▸ **Task details**:
Every record must be repeated precisely as it stands.

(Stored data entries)
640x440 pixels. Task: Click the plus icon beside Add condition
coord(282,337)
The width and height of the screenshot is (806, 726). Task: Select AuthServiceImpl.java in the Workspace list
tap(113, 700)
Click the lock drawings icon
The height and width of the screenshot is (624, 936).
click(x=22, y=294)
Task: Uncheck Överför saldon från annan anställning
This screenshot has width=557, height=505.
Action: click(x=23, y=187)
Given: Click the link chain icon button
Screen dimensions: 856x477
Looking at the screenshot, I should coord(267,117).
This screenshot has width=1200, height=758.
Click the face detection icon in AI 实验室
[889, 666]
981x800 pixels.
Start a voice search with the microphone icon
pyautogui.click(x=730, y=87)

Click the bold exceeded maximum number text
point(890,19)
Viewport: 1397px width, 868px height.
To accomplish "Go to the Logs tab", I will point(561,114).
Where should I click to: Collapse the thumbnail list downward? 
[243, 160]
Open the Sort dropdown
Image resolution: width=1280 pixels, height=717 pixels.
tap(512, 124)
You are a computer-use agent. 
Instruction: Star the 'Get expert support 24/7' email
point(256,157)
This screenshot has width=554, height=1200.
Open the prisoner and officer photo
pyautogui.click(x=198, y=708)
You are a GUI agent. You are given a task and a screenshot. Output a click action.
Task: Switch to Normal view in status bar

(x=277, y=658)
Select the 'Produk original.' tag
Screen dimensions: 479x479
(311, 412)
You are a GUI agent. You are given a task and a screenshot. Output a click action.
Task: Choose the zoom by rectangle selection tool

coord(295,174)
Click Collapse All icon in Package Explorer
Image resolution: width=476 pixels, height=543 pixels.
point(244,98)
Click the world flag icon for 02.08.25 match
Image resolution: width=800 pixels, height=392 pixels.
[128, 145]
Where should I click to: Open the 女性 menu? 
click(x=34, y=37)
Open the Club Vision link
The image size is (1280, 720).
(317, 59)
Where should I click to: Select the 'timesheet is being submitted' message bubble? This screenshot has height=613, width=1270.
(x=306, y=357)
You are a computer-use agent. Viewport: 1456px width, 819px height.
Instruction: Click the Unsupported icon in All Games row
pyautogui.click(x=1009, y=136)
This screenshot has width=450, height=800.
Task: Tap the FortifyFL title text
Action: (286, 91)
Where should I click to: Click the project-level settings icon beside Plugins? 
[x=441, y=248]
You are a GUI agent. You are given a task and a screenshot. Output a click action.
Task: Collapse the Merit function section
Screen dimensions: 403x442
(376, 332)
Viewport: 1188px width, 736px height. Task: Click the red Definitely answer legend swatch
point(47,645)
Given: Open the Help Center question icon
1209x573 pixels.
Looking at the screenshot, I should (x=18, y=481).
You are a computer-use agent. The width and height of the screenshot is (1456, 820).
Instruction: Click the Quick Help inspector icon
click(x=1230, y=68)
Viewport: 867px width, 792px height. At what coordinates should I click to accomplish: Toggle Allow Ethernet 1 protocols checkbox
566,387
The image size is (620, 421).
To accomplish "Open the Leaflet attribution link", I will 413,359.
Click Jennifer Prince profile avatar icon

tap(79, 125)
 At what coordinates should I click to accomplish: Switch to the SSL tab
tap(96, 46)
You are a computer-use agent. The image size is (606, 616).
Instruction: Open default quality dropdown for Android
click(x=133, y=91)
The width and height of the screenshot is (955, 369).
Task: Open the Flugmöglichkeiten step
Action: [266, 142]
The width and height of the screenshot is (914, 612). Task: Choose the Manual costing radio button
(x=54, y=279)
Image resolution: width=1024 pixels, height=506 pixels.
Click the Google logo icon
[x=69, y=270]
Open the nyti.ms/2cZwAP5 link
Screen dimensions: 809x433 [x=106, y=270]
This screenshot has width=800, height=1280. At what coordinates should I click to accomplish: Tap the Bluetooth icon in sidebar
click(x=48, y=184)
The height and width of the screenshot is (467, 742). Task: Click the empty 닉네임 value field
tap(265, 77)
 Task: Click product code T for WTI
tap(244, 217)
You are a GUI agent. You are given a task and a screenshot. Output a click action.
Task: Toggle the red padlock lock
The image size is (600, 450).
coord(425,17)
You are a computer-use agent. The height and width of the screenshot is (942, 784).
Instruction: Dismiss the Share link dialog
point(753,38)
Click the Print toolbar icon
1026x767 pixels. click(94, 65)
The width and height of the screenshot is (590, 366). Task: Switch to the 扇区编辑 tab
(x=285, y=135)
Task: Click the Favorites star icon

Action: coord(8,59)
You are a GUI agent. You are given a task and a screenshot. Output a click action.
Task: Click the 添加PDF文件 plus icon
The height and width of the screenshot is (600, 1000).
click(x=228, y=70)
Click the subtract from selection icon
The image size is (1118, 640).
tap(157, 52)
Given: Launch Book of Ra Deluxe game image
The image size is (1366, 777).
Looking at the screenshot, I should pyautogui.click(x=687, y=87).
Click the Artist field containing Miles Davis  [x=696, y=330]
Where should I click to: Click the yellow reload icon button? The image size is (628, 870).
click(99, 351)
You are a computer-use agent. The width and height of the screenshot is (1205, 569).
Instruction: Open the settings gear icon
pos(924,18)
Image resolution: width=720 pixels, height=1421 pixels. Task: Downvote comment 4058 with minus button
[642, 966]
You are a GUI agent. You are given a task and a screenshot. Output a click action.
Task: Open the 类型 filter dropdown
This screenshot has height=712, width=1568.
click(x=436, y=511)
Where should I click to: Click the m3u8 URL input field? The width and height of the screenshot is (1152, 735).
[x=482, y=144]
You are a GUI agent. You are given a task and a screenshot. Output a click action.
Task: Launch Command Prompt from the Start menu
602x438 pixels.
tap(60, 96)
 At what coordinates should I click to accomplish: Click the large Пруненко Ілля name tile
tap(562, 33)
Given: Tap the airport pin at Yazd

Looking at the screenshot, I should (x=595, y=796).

▸ **Written answer**:
640x440 pixels. Task: Click the plus icon beside Add condition
coord(282,337)
The width and height of the screenshot is (806, 726). Task: Select AuthServiceImpl.java in the Workspace list
tap(113, 700)
Click the lock drawings icon
The height and width of the screenshot is (624, 936).
click(x=22, y=294)
Task: Uncheck Överför saldon från annan anställning
This screenshot has width=557, height=505.
Action: click(x=23, y=187)
Given: Click the link chain icon button
Screen dimensions: 856x477
Looking at the screenshot, I should coord(267,117).
This screenshot has width=1200, height=758.
Click the face detection icon in AI 实验室
[889, 666]
981x800 pixels.
Start a voice search with the microphone icon
pyautogui.click(x=730, y=87)

Click the bold exceeded maximum number text
point(890,19)
Viewport: 1397px width, 868px height.
To accomplish "Go to the Logs tab", I will point(561,114).
Where should I click to: Collapse the thumbnail list downward? 
[243, 160]
Open the Sort dropdown
Image resolution: width=1280 pixels, height=717 pixels.
tap(512, 124)
You are a computer-use agent. 
Instruction: Star the 'Get expert support 24/7' email
point(256,157)
This screenshot has width=554, height=1200.
Open the prisoner and officer photo
pyautogui.click(x=198, y=708)
You are a GUI agent. You are given a task and a screenshot. Output a click action.
Task: Switch to Normal view in status bar

(x=277, y=658)
Select the 'Produk original.' tag
Screen dimensions: 479x479
(311, 412)
You are a GUI agent. You are given a task and a screenshot. Output a click action.
Task: Choose the zoom by rectangle selection tool

coord(295,174)
Click Collapse All icon in Package Explorer
Image resolution: width=476 pixels, height=543 pixels.
point(244,98)
Click the world flag icon for 02.08.25 match
Image resolution: width=800 pixels, height=392 pixels.
[128, 145]
Where should I click to: Open the 女性 menu? 
click(x=34, y=37)
Open the Club Vision link
The image size is (1280, 720).
(317, 59)
Where should I click to: Select the 'timesheet is being submitted' message bubble? This screenshot has height=613, width=1270.
(x=306, y=357)
You are a computer-use agent. Viewport: 1456px width, 819px height.
Instruction: Click the Unsupported icon in All Games row
pyautogui.click(x=1009, y=136)
This screenshot has width=450, height=800.
Task: Tap the FortifyFL title text
Action: (286, 91)
Where should I click to: Click the project-level settings icon beside Plugins? 
[x=441, y=248]
You are a GUI agent. You are given a task and a screenshot. Output a click action.
Task: Collapse the Merit function section
Screen dimensions: 403x442
(376, 332)
Viewport: 1188px width, 736px height. Task: Click the red Definitely answer legend swatch
point(47,645)
Given: Open the Help Center question icon
1209x573 pixels.
Looking at the screenshot, I should (x=18, y=481).
You are a computer-use agent. The width and height of the screenshot is (1456, 820).
Instruction: Click the Quick Help inspector icon
click(x=1230, y=68)
Viewport: 867px width, 792px height. At what coordinates should I click to accomplish: Toggle Allow Ethernet 1 protocols checkbox
566,387
The image size is (620, 421).
To accomplish "Open the Leaflet attribution link", I will 413,359.
Click Jennifer Prince profile avatar icon

tap(79, 125)
 At what coordinates should I click to accomplish: Switch to the SSL tab
tap(96, 46)
You are a computer-use agent. The image size is (606, 616).
Instruction: Open default quality dropdown for Android
click(x=133, y=91)
The width and height of the screenshot is (955, 369).
Task: Open the Flugmöglichkeiten step
Action: [266, 142]
The width and height of the screenshot is (914, 612). Task: Choose the Manual costing radio button
(x=54, y=279)
Image resolution: width=1024 pixels, height=506 pixels.
Click the Google logo icon
[x=69, y=270]
Open the nyti.ms/2cZwAP5 link
Screen dimensions: 809x433 [x=106, y=270]
This screenshot has width=800, height=1280. At what coordinates should I click to accomplish: Tap the Bluetooth icon in sidebar
click(x=48, y=184)
The height and width of the screenshot is (467, 742). Task: Click the empty 닉네임 value field
tap(265, 77)
 Task: Click product code T for WTI
tap(244, 217)
You are a GUI agent. You are given a task and a screenshot. Output a click action.
Task: Toggle the red padlock lock
The image size is (600, 450).
coord(425,17)
You are a computer-use agent. The height and width of the screenshot is (942, 784).
Instruction: Dismiss the Share link dialog
point(753,38)
Click the Print toolbar icon
1026x767 pixels. click(94, 65)
The width and height of the screenshot is (590, 366). Task: Switch to the 扇区编辑 tab
(x=285, y=135)
Task: Click the Favorites star icon

Action: coord(8,59)
You are a GUI agent. You are given a task and a screenshot. Output a click action.
Task: Click the 添加PDF文件 plus icon
The height and width of the screenshot is (600, 1000).
click(x=228, y=70)
Click the subtract from selection icon
The image size is (1118, 640).
tap(157, 52)
Given: Launch Book of Ra Deluxe game image
The image size is (1366, 777).
Looking at the screenshot, I should pyautogui.click(x=687, y=87).
Click the Artist field containing Miles Davis  [x=696, y=330]
Where should I click to: Click the yellow reload icon button? The image size is (628, 870).
click(99, 351)
You are a computer-use agent. The width and height of the screenshot is (1205, 569).
Instruction: Open the settings gear icon
pos(924,18)
Image resolution: width=720 pixels, height=1421 pixels. Task: Downvote comment 4058 with minus button
[642, 966]
You are a GUI agent. You are given a task and a screenshot. Output a click action.
Task: Open the 类型 filter dropdown
This screenshot has height=712, width=1568.
click(x=436, y=511)
Where should I click to: Click the m3u8 URL input field? The width and height of the screenshot is (1152, 735).
[x=482, y=144]
You are a GUI agent. You are given a task and a screenshot. Output a click action.
Task: Launch Command Prompt from the Start menu
602x438 pixels.
tap(60, 96)
 At what coordinates should I click to accomplish: Click the large Пруненко Ілля name tile
tap(562, 33)
Given: Tap the airport pin at Yazd

Looking at the screenshot, I should (x=595, y=796).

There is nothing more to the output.